§ Your task
Restate word for word the lines of the entries below, starting with the line that holds "Image resolution: width=448" and ending with the line that holds "Task: Click the vsphere circle icon", and no others.

§ Extracted information
-- Opening Marker --

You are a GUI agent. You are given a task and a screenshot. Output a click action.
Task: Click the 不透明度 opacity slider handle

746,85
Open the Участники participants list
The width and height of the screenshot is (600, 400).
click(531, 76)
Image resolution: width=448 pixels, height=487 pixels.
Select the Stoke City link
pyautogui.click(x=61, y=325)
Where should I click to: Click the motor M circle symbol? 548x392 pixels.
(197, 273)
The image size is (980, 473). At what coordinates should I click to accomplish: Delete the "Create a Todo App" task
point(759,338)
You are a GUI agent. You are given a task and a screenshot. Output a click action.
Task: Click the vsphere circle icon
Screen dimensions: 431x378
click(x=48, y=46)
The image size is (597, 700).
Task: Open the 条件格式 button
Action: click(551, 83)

-- Closing Marker --

§ Task answer
Image resolution: width=448 pixels, height=487 pixels.
Select the Stoke City link
pyautogui.click(x=61, y=325)
Where should I click to: Click the motor M circle symbol? 548x392 pixels.
(197, 273)
The image size is (980, 473). At what coordinates should I click to accomplish: Delete the "Create a Todo App" task
point(759,338)
You are a GUI agent. You are given a task and a screenshot. Output a click action.
Task: Click the vsphere circle icon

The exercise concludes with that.